What Medical Legalization Did for Jobs, Taxes and Real Estate in Akron’s Economy

What Medical Legalization Did for Jobs, Taxes and Real Estate in Akron’s Economy

Medical marijuana sales began in Ohio on January 14, 2019. In the years since, Akron and its Summit County neighbors have seen a steady build-out of dispensaries, cultivation, processing, and a widening web of support services such as security, HVAC, packaging, and analytics. State sales ledgers show a medical market that surpassed $1.9 billion in cumulative product sales by August 2024—before adult-use launched—illustrating a significant and sustained new industry base that predated recreational revenue.

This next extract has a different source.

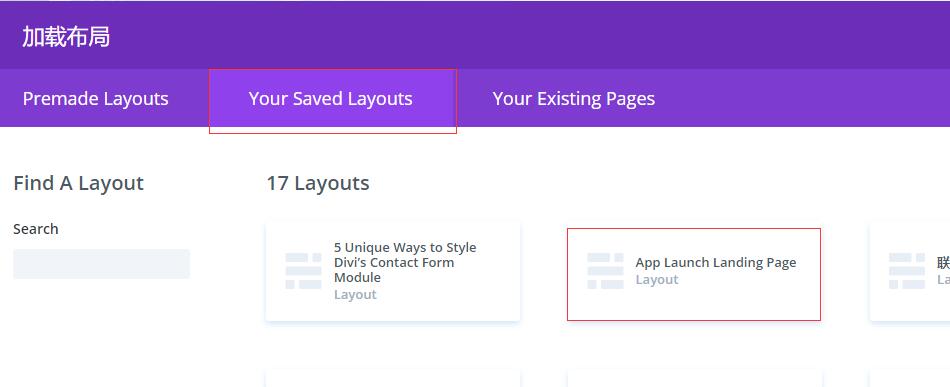Click the Find A Layout heading

point(78,183)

At street level, Akron now hosts multiple storefronts and related facilities—Bloom on East North Street, The Botanist downtown, and Culture Cannabis Club on Archwood. These businesses anchor foot traffic, create retail jobs, and repurpose commercial real estate. City planning records and local reporting also document a wave of “dual-use” permits that allowed existing medical operators to serve adult-use customers, indicative of investment in inventory, staffing, compliance, and tenant improvements that began during the medical era and accelerated later.

Taxation underscores the economic footprint. Unlike in many states, Ohio applies standard state and local sales tax to medical marijuana. In Summit County—and therefore Akron—the combined sales tax rate is 6.75 percent. That revenue flows through routine sales-tax channels to the state and county, supporting general operations. Adult-use carries an additional 10 percent excise managed by the state, but the medical market alone created a steady baseline of taxable sales.

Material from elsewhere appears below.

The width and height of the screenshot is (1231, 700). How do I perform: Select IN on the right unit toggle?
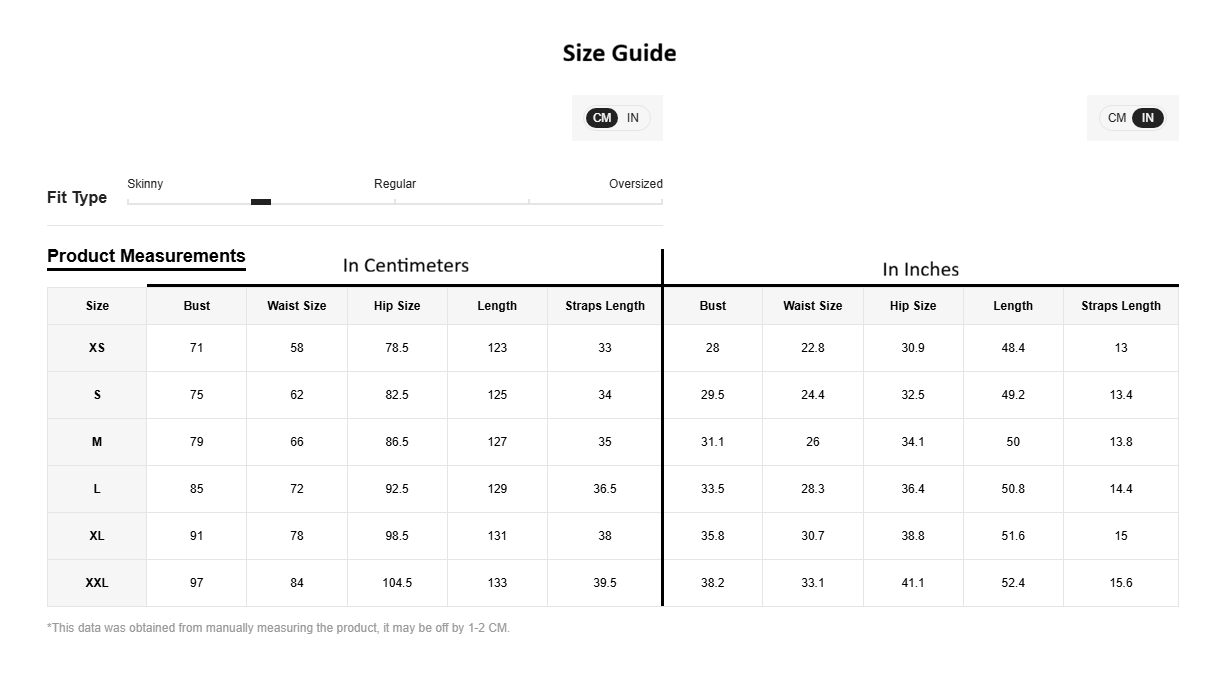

On top of sales-tax effects, the medical industry seeded payrolls. Early facilities like Calyx Peak’s Akron cultivation site projected two to three dozen jobs at launch. As the sector matured, national labor analyses estimated hundreds of thousands of cannabis jobs nationwide, with Ohio poised for sizable gains. Akron reflected that trend with a persistent mix of packaging, extraction, and retail positions advertised locally, demonstrating that medical legalization was more than symbolic—it was an economic engine.

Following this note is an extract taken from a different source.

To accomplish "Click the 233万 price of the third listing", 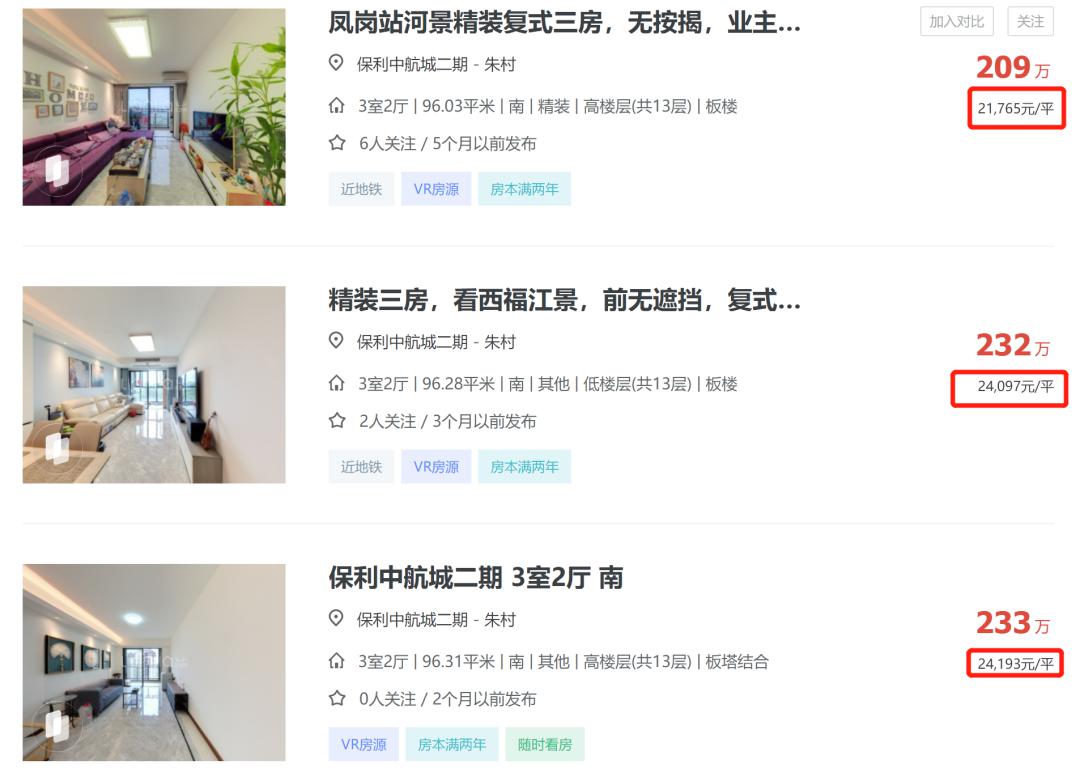I will tap(1012, 623).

City finance files provide a window into fiscal expectations. Akron’s finance director told council in March 2025 the city recorded $1.25 million in marijuana-related revenues for FY2024 on the advice of the state auditor. While those particular dollars relate to the adult-use excise pool still awaiting state distribution, the operational base generating them—dispensaries, growers, and processors—was built during the medical regime. The mayor called the industry a “net positive,” citing multiple local growing facilities employing “dozens of workers.”

At the state level, the Division of Cannabis Control’s sales reports show the medical market established stable throughput—inventory, manufacturing, and patient demand—long before adult-use volumes began in August 2024. Analysts now estimate Ohio’s combined market will exceed $1 billion annually, but that scaling rests on infrastructure created for medical access: licensed labs, trained pharmacists at dispensaries, compliance systems, and in-state supply that kept spending and payroll local rather than across the border.

There are caveats. Regulatory debate in Columbus over how to allocate adult-use excise and whether to increase tax rates creates uncertainty for municipalities building budgets around cannabis. Higher rates could also tug on price-sensitive demand and compress margins—pressures that would radiate back into hiring and capital spending, including in Akron’s warehouse districts. Still, the evidence suggests medical legalization laid the economic scaffolding—sales-tax streams, payrolls, and property reinvestment—that positioned Akron and its suburbs to capture broader cannabis-sector gains.